If you leave prose_patterns empty, every non-empty line is treated as prose unless it is excluded by skip_patterns or skip_blocks.

skip_patterns

skip_patterns is a list of line-level regexes. If a line matches any of them, that line is excluded from checking.

Use this for:

  • headings,

  • directive lines,

  • comments,

  • key/value assignments,

  • delimiter lines.

skip_blocks

skip_blocks defines multi-line regions to exclude. Each entry has:

  • start: regex for the opening line,

  • end: regex for the closing line.

Once a start line matches, lang-check skips that line, everything inside the block, and the closing delimiter line.

Use this for:

  • fenced code blocks,

  • literal blocks,

  • embedded scripts,

  • heredoc-style regions.

Worked Example: AsciiDoc

This schema treats normal text as prose, skips headings, and ignores fenced listing blocks delimited by ----.

Create .langcheck/schemas/asciidoc.yaml in your workspace with:

name: asciidoc
extensions:
  - adoc
  - asciidoc
prose_patterns: []
skip_patterns:
  - pattern: "^=+\\s"
skip_blocks:
  - start: "^----\\s*$"
    end: "^----\\s*$"

Sample file:

= Document Title

This is an test.

----
This is an test in code.
----

With the schema above:

  • the heading line is skipped by skip_patterns,

  • the fenced block is skipped by skip_blocks,

  • This is an test. is treated as prose and checked.

Verify it with:

language-check check path/to/file.adoc

Worked Example: TOML Notes

For a TOML-like file where only free-form comment lines should be checked:

name: toml-notes
extensions:
  - toml
prose_patterns: []
skip_patterns:
  - pattern: "^\\s*\\["
  - pattern: "^\\s*\\w+\\s*="
skip_blocks: []

This will ignore tables and assignments while still checking plain text lines that do not match those patterns.

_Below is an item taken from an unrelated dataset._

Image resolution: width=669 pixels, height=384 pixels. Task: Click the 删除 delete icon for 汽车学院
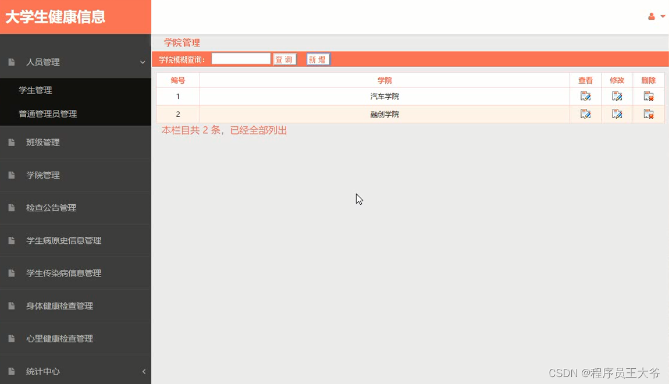[x=648, y=96]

Built-in languages still win

SLS schemas are a fallback only. If a file extension already has a built-in tree-sitter extractor, lang-check keeps using the built-in extractor for that extension.

That means:

  • a custom .rst schema will not replace the built-in reStructuredText extractor,

  • a custom .md schema will not replace Markdown,

  • schemas are primarily for new extensions that do not already have first-class support.

When to use extension aliases instead

If the new format is truly the same as an existing built-in format, a simple extension alias in .languagecheck.yaml is usually better:

languages:
  extensions:
    markdown:
      - mdx

That reuses the target language’s full tree-sitter extractor instead of the regex-based SLS fallback.

Limitations

  • SLS extraction is regex-based, not AST-aware.

  • Matching is line-oriented; nested syntax is not understood.

  • Block skipping depends entirely on your start/end patterns.

  • If a format needs structural parsing, use the plugin workflow instead.

For a dedicated tree-sitter-based language integration, see guide-plugin-language.md.